* BEGIN *

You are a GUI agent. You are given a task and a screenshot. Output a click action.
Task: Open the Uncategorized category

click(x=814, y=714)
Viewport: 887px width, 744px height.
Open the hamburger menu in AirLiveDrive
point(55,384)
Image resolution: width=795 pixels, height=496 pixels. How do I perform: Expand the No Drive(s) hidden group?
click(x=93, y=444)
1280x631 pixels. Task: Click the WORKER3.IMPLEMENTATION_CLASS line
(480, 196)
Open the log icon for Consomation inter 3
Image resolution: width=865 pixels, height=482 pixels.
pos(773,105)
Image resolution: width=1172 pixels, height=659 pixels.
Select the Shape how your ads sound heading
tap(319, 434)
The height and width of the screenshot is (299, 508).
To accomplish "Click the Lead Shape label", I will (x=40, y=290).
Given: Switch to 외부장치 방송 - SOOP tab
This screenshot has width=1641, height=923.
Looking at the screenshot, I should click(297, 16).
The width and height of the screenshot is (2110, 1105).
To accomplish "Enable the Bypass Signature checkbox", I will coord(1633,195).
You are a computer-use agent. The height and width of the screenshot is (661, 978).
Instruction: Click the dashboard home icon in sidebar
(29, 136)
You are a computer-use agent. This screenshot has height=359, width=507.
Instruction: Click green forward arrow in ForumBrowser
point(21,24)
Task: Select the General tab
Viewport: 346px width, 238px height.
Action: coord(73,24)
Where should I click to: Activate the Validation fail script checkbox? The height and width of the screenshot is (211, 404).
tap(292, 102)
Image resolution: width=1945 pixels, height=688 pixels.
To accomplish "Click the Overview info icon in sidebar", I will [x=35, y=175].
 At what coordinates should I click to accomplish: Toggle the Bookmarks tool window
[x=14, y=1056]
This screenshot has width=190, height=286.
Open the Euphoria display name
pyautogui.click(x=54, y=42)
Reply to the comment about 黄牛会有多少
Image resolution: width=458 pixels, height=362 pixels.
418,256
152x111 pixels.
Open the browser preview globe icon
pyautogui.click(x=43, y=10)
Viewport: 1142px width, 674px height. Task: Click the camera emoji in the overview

* END *

Please arrange the lines above as a Markdown table with the columns Row and Text, numbering each line in order and leaving out blank ones.

WRITTEN SOLUTION:
| Row | Text |
|---|---|
| 1 | You are a GUI agent. You are given a task and a screenshot. Output a click action. |
| 2 | Task: Open the Uncategorized category |
| 3 | click(x=814, y=714) |
| 4 | Viewport: 887px width, 744px height. |
| 5 | Open the hamburger menu in AirLiveDrive |
| 6 | point(55,384) |
| 7 | Image resolution: width=795 pixels, height=496 pixels. How do I perform: Expand the No Drive(s) hidden group? |
| 8 | click(x=93, y=444) |
| 9 | 1280x631 pixels. Task: Click the WORKER3.IMPLEMENTATION_CLASS line |
| 10 | (480, 196) |
| 11 | Open the log icon for Consomation inter 3 |
| 12 | Image resolution: width=865 pixels, height=482 pixels. |
| 13 | pos(773,105) |
| 14 | Image resolution: width=1172 pixels, height=659 pixels. |
| 15 | Select the Shape how your ads sound heading |
| 16 | tap(319, 434) |
| 17 | The height and width of the screenshot is (299, 508). |
| 18 | To accomplish "Click the Lead Shape label", I will (x=40, y=290). |
| 19 | Given: Switch to 외부장치 방송 - SOOP tab |
| 20 | This screenshot has width=1641, height=923. |
| 21 | Looking at the screenshot, I should click(297, 16). |
| 22 | The width and height of the screenshot is (2110, 1105). |
| 23 | To accomplish "Enable the Bypass Signature checkbox", I will coord(1633,195). |
| 24 | You are a computer-use agent. The height and width of the screenshot is (661, 978). |
| 25 | Instruction: Click the dashboard home icon in sidebar |
| 26 | (29, 136) |
| 27 | You are a computer-use agent. This screenshot has height=359, width=507. |
| 28 | Instruction: Click green forward arrow in ForumBrowser |
| 29 | point(21,24) |
| 30 | Task: Select the General tab |
| 31 | Viewport: 346px width, 238px height. |
| 32 | Action: coord(73,24) |
| 33 | Where should I click to: Activate the Validation fail script checkbox? The height and width of the screenshot is (211, 404). |
| 34 | tap(292, 102) |
| 35 | Image resolution: width=1945 pixels, height=688 pixels. |
| 36 | To accomplish "Click the Overview info icon in sidebar", I will [x=35, y=175]. |
| 37 |  At what coordinates should I click to accomplish: Toggle the Bookmarks tool window |
| 38 | [x=14, y=1056] |
| 39 | This screenshot has width=190, height=286. |
| 40 | Open the Euphoria display name |
| 41 | pyautogui.click(x=54, y=42) |
| 42 | Reply to the comment about 黄牛会有多少 |
| 43 | Image resolution: width=458 pixels, height=362 pixels. |
| 44 | 418,256 |
| 45 | 152x111 pixels. |
| 46 | Open the browser preview globe icon |
| 47 | pyautogui.click(x=43, y=10) |
| 48 | Viewport: 1142px width, 674px height. Task: Click the camera emoji in the overview |